A lot of comments here on modern neutrino experiments which are great, but it sounds like you are interested in the very first experiment to do so. It won its creators a Noble Prize and was called “Project Poltergeist”. The name was somewhat a joke as seeing a neutrino would be like seeing a ghost.

The experiment was completed in 1956 by physicists Cowan and Reines. Reins had worked on the Manhanttan project and knew that an atom bomb would create absolutely huge amounts of neutrinos. As other commentors have said, Neutrinos do interact, it’s just incredibly rare. So if you are going to detect one you need a butload of neutrinos.

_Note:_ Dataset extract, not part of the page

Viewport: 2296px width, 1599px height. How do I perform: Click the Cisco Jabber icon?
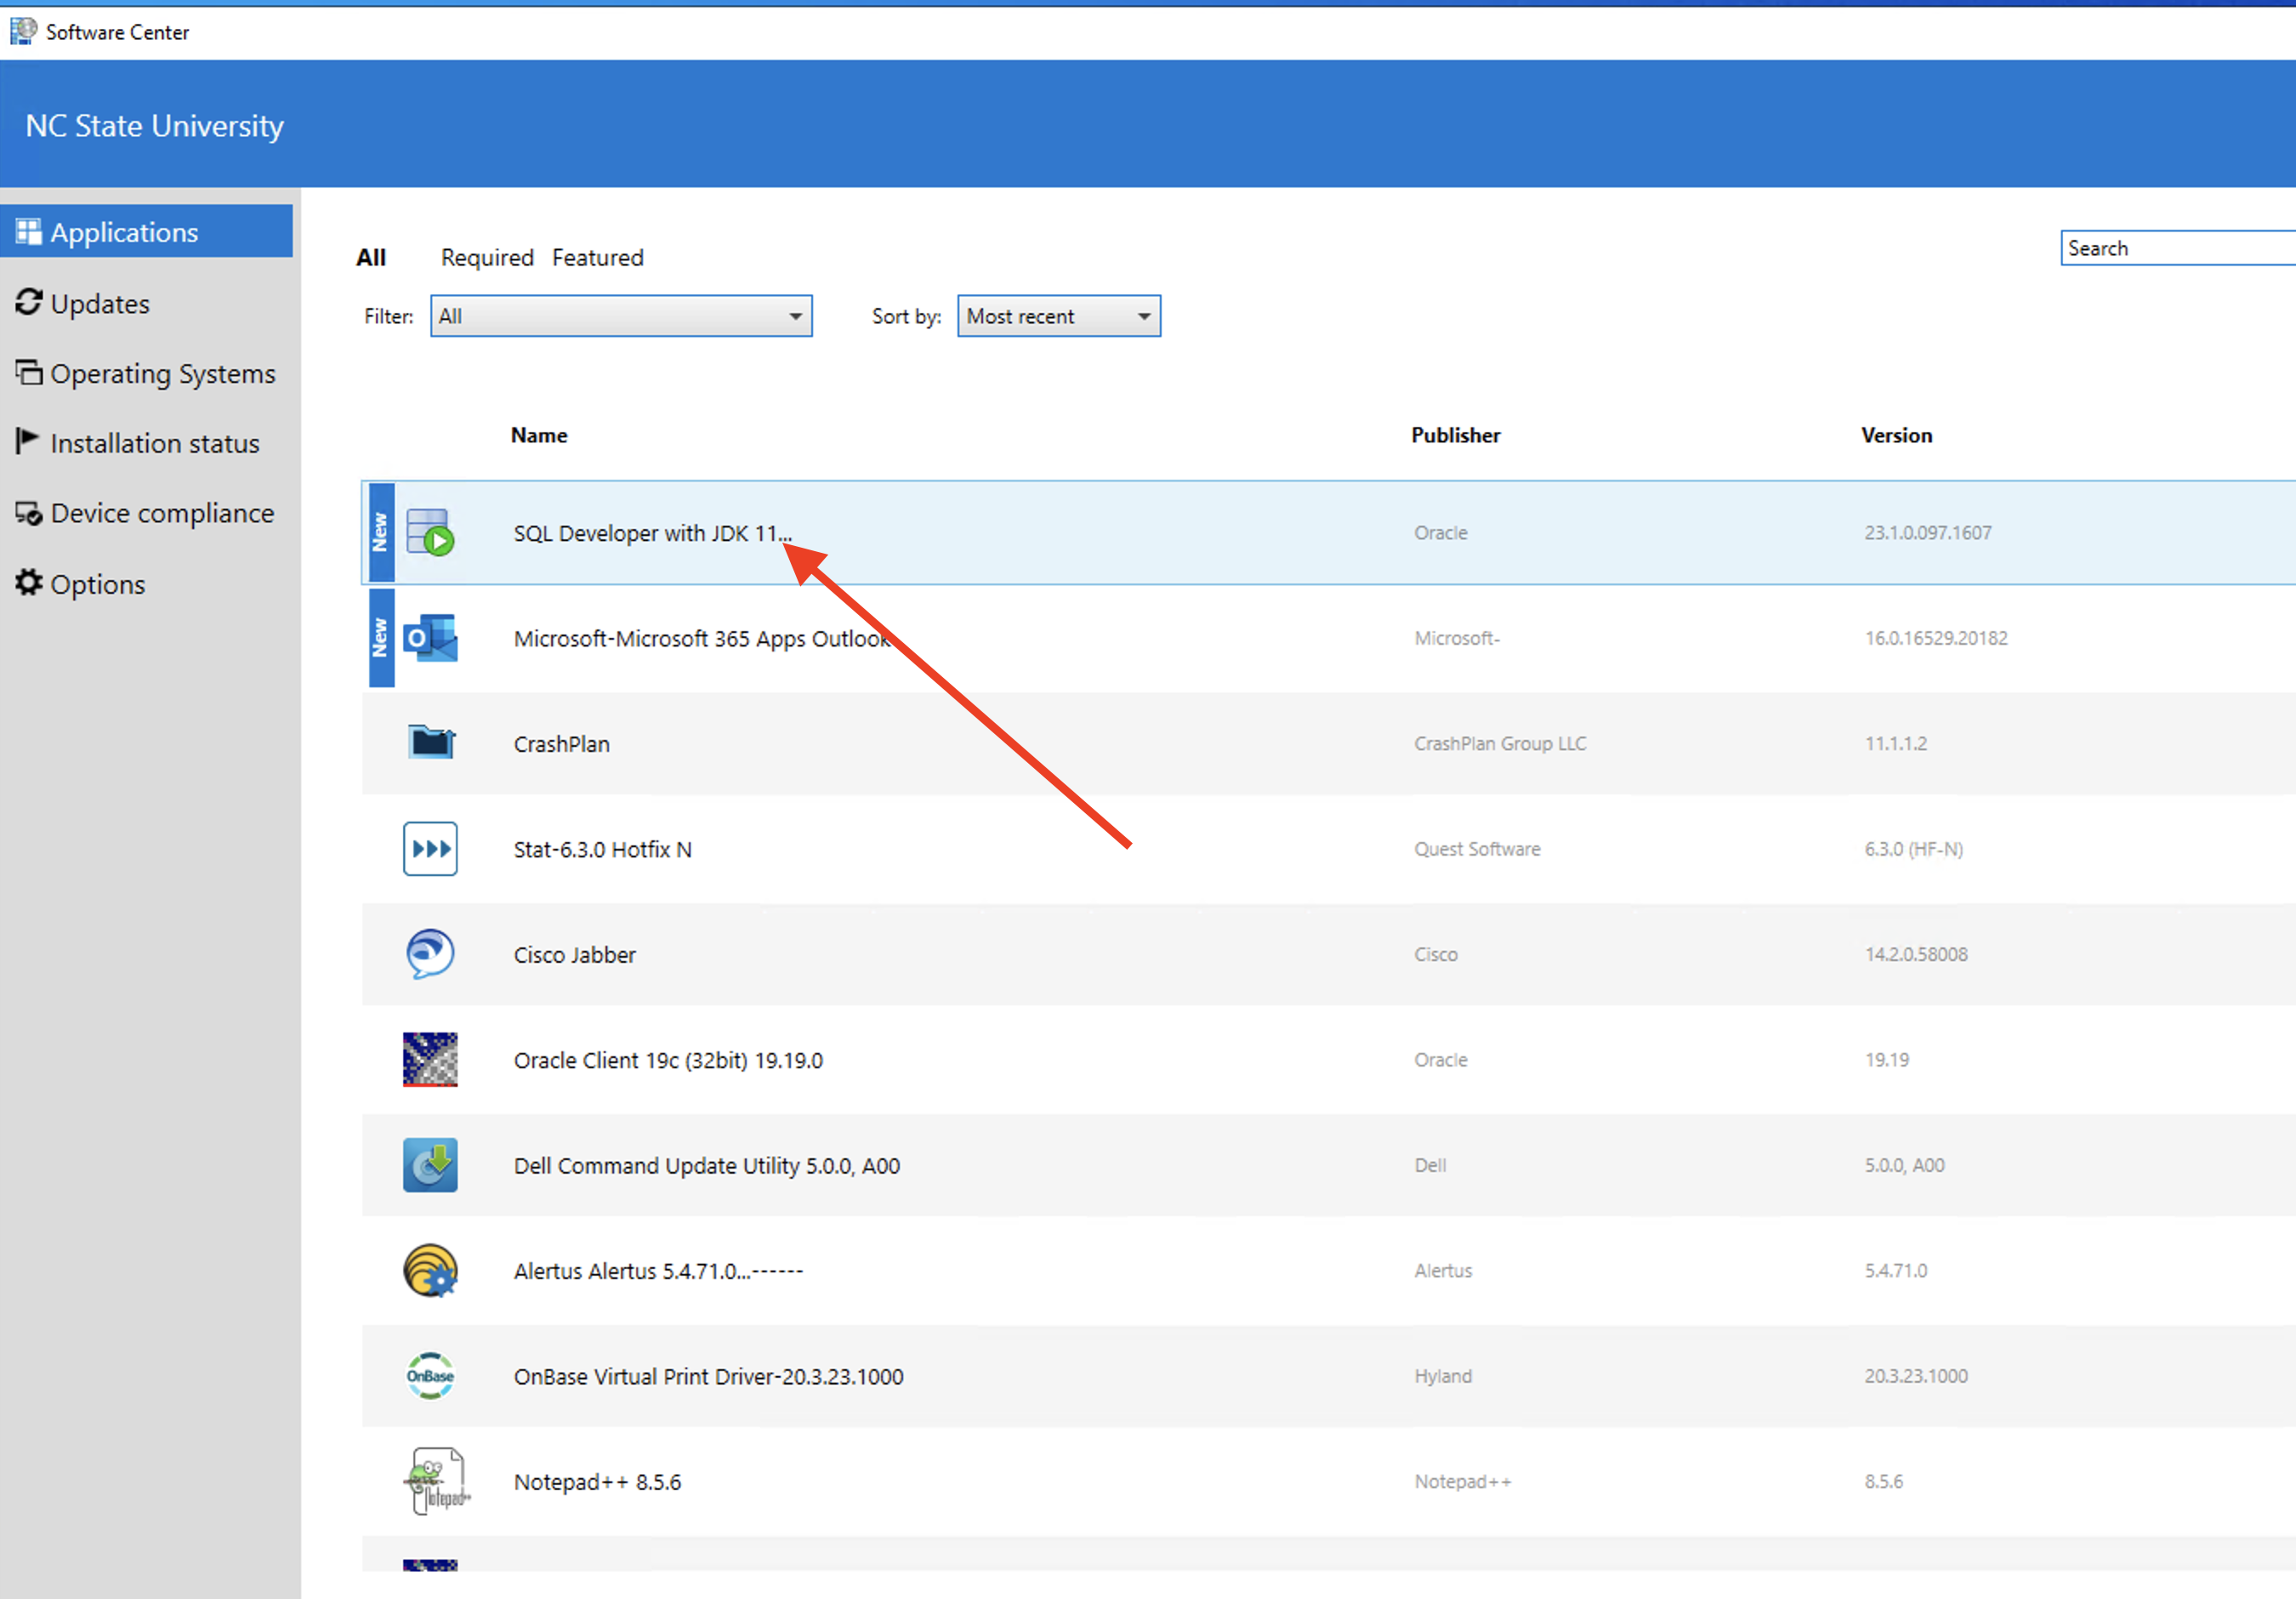tap(430, 954)
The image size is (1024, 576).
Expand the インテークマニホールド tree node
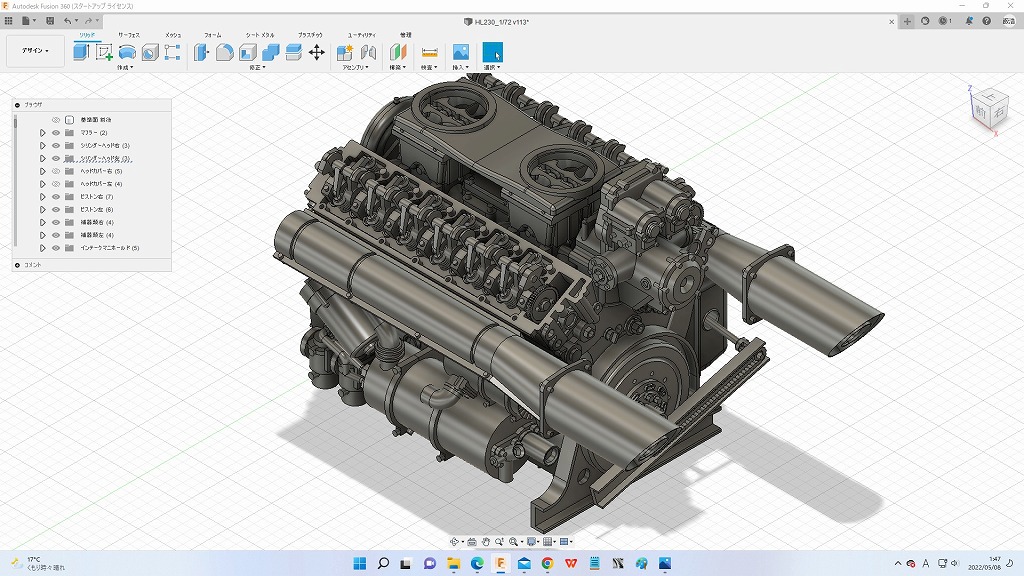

So Reines designed a method for detection. If you have a massive tank of water near a source of neutrinos there is a small chance the neutrino will interact with the hydrogen atoms creating a neutron and positrons. The positron would then interact with electrons in the water and annihilate each other and release 2 gamma rays. There was already a method to detect Gamma rays.

There was only one problem with this experiment. How do you build a water tank and gamma ray detector that can survive being 100m away from a nuclear explosion?

Turns out you can’t. Reines sat on this idea for many years (Cowan helped improve the design by adding Cadium Cholride to the water but thats beyond ELI5). Eventually another colleague let him know that these new devices called “Nuclear reactors” may create the butload of neutrinos needed to dectect.

So Reines and Cowan set up their dector at the Savannah River Site where there were 5 reactors running. Their detector worked, they won a Noble Prize and the rest is history…

What would be the chance hitting the bulls eye if you put a darts board on its back next to the Empire State Building and threw a single dart of the observation deck?

It would be pretty much zero. Same as finding a single neutrino.

But if you would throw billions and billions of darts of the building, eventually one would land by chance in the bulls eye.

Neutrino detectors work the same. Literally gazillions of neutrinos pass through, but only a few hit the core of a heavy water atom, generating a detection event.